> Yapılacak iş:
Aşağıdaki kayıtlarda "Identify the location of row-name-cell: −" ifadesinin geçtiği satırdan "scrollbar is located" ifadesinin geçtiği satıra kadar uzanan bölümü, iki uç satır da dahil olmak üzere çıkarın. Yalnızca bu satırları, hiçbir değişiklik yapmadan aynen yazın.
● ● ● ● ●
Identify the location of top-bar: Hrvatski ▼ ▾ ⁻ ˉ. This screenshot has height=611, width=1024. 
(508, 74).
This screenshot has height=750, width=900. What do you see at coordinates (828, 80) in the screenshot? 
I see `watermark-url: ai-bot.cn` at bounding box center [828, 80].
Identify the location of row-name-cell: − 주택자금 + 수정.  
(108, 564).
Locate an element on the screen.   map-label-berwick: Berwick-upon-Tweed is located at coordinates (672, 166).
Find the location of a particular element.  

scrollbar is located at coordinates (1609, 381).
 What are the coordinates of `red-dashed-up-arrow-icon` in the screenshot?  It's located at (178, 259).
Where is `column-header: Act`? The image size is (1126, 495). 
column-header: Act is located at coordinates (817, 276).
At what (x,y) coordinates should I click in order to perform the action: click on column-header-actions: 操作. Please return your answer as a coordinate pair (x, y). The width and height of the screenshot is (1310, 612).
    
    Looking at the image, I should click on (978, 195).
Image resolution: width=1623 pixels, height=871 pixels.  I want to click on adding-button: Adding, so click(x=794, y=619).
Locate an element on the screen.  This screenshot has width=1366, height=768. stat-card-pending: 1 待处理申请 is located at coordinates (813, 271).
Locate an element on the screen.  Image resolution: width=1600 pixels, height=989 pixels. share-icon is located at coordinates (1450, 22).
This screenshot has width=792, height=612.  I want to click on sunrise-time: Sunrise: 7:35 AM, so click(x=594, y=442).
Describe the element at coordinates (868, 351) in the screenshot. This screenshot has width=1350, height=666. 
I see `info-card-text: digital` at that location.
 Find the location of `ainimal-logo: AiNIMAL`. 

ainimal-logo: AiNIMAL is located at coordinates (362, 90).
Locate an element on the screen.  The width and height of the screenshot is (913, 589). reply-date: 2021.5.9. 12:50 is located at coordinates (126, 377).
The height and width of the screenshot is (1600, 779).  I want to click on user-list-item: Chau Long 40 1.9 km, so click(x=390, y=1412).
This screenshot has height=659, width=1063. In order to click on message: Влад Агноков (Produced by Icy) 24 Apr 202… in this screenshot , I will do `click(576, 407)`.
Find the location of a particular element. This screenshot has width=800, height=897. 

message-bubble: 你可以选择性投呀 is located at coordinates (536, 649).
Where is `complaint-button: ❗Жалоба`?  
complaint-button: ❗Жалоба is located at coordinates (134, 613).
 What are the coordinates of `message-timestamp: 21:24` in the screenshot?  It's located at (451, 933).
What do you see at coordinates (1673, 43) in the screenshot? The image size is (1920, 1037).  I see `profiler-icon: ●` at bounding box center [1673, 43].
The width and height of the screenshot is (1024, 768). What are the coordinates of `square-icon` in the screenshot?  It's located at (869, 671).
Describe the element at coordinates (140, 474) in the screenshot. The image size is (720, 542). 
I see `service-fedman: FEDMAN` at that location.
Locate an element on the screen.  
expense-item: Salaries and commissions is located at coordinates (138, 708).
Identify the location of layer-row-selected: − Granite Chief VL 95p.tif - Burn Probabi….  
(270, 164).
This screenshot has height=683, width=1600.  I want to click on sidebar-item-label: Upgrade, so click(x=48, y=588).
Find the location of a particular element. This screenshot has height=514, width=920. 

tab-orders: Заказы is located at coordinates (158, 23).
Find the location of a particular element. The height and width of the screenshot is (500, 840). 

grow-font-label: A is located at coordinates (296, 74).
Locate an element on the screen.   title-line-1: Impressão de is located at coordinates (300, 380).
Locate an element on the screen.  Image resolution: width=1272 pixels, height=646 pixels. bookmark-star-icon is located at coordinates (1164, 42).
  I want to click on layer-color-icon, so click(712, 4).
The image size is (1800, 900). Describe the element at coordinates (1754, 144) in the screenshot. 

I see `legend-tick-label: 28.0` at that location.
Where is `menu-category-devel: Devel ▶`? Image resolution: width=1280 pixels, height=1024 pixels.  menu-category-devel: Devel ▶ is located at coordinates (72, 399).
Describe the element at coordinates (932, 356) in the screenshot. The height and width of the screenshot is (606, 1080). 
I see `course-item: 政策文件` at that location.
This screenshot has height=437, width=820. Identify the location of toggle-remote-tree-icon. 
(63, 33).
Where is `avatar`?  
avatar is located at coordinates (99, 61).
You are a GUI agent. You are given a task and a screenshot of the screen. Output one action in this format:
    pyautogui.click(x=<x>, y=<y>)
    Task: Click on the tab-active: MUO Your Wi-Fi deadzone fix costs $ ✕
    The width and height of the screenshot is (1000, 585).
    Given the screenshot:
● ● ● ● ●
> Görevin sonucu:
Identify the location of row-name-cell: − 주택자금 + 수정.  
(108, 564).
Locate an element on the screen.   map-label-berwick: Berwick-upon-Tweed is located at coordinates (672, 166).
Find the location of a particular element.  

scrollbar is located at coordinates (1609, 381).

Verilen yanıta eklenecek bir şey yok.